▶ _Task requirements_
What you return should be the lines of the data containing "agent", each in full.

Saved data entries
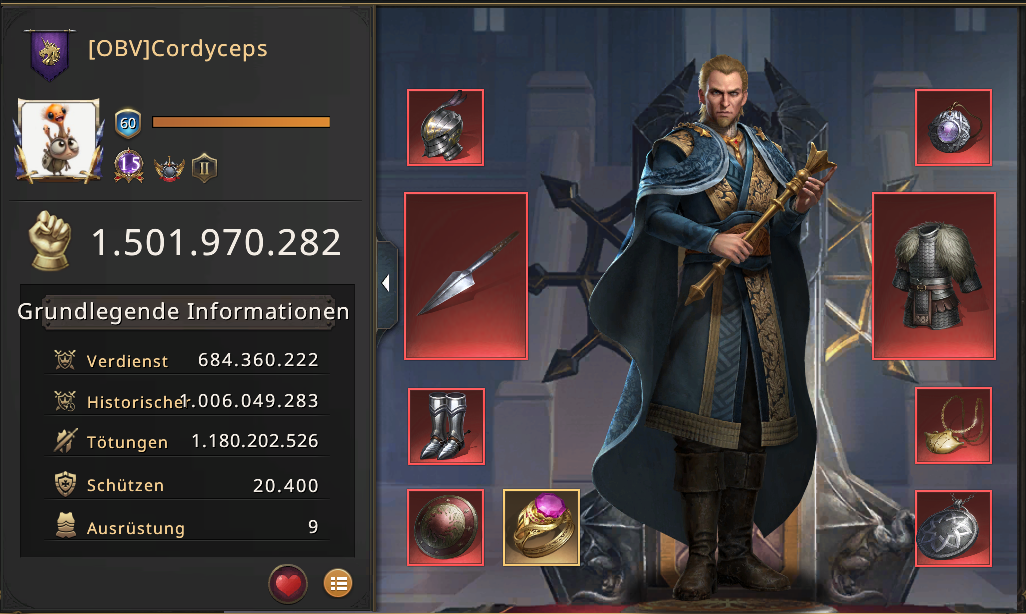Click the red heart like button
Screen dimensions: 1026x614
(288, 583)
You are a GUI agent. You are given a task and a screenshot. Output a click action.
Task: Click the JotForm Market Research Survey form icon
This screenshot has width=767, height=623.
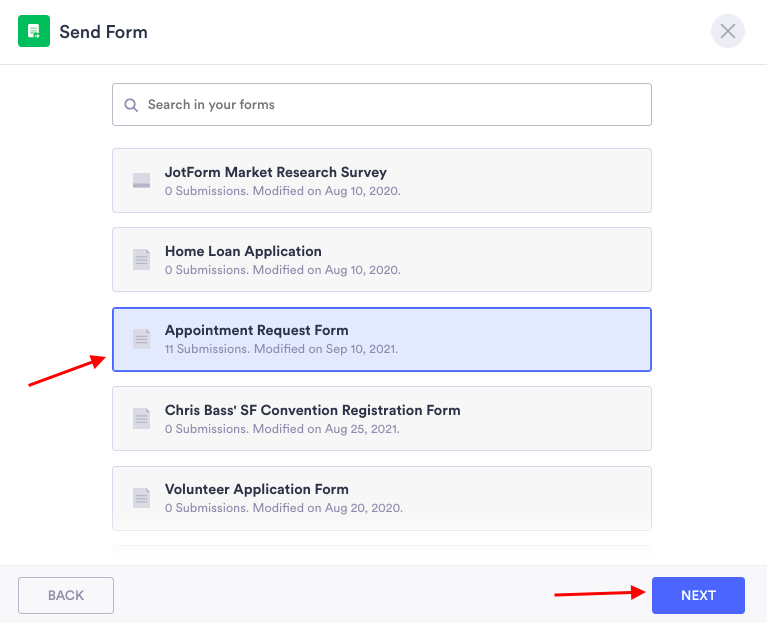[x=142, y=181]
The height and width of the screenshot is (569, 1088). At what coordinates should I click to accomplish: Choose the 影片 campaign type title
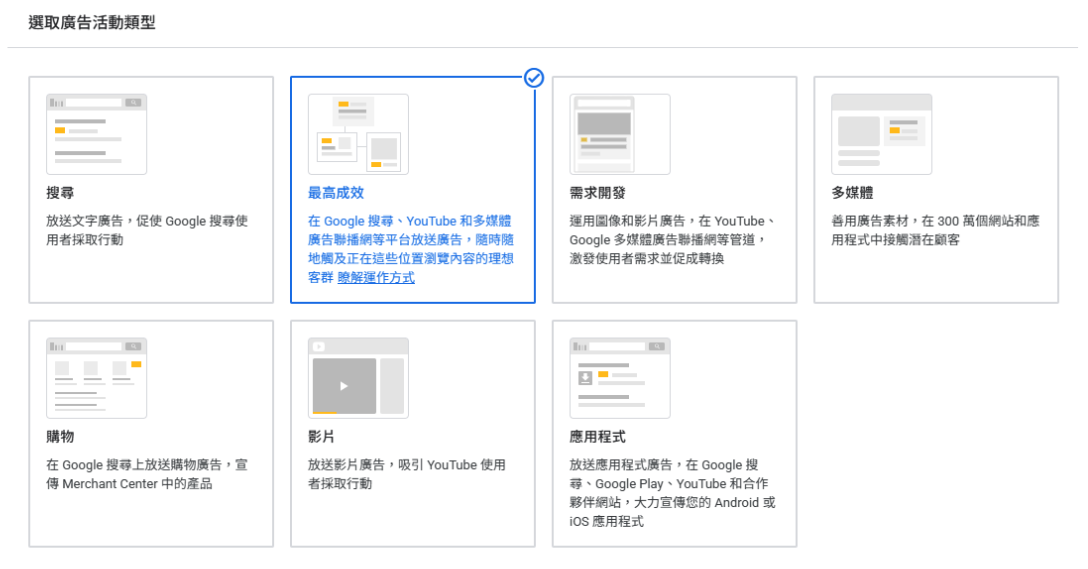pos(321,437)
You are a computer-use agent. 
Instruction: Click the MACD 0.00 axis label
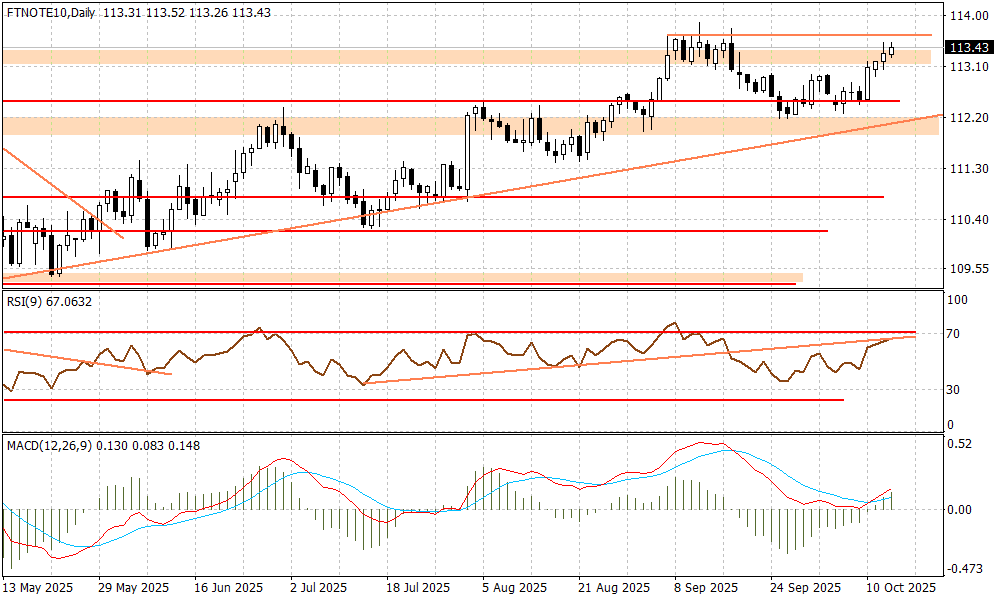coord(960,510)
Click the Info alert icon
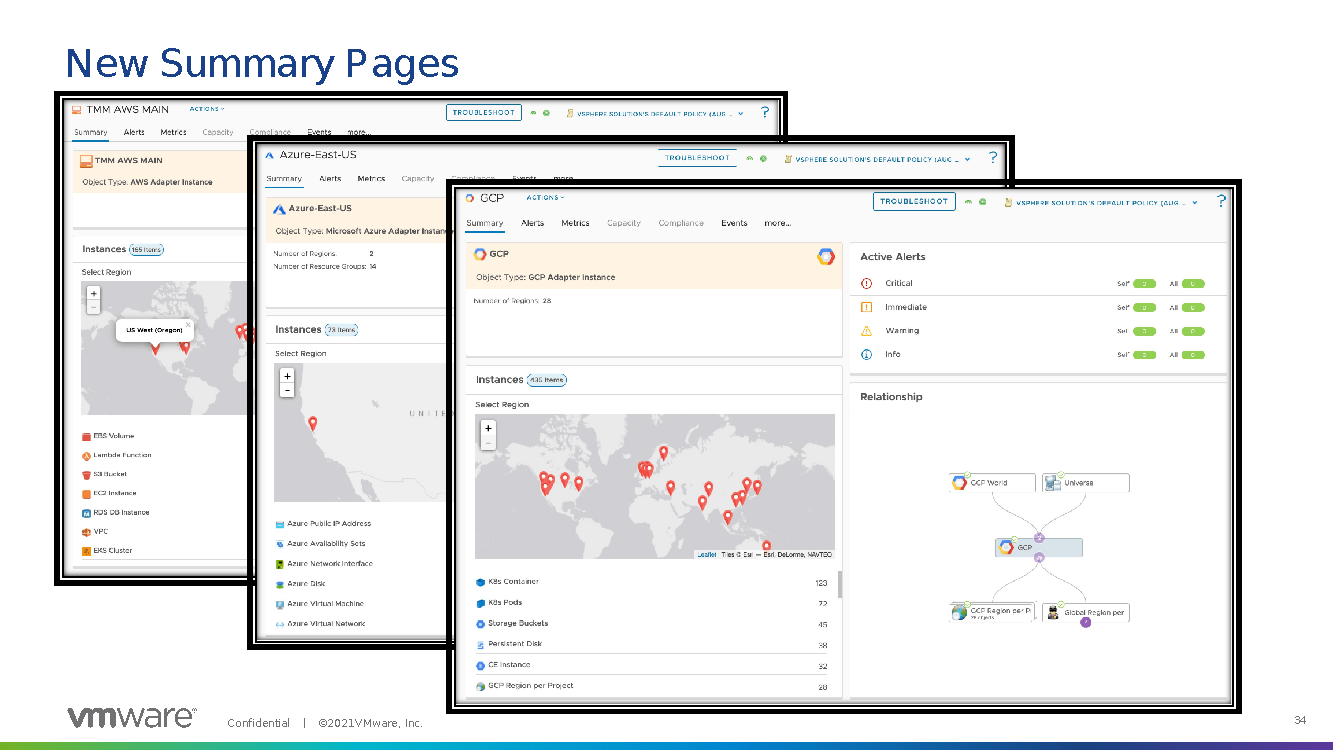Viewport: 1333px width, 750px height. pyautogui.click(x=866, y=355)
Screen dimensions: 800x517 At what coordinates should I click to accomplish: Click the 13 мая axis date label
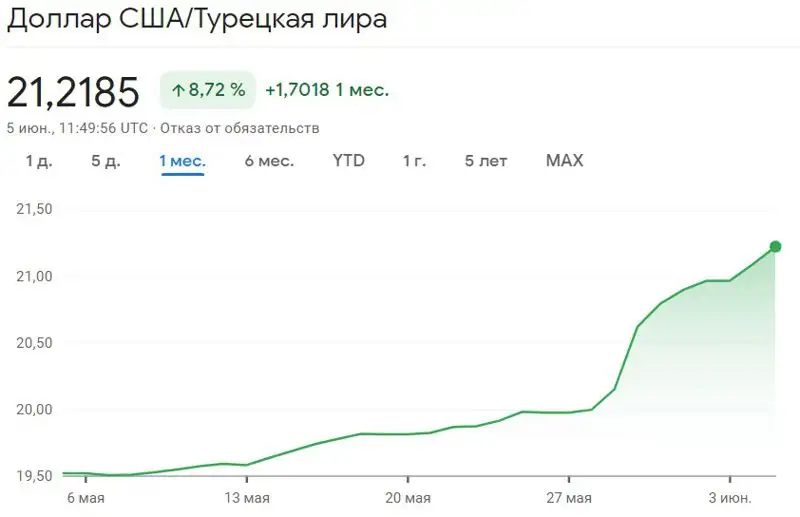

▶ _Answer below_
You are a GUI agent. You are given a task and a screenshot. Output a click action.
You are a computer-use agent. 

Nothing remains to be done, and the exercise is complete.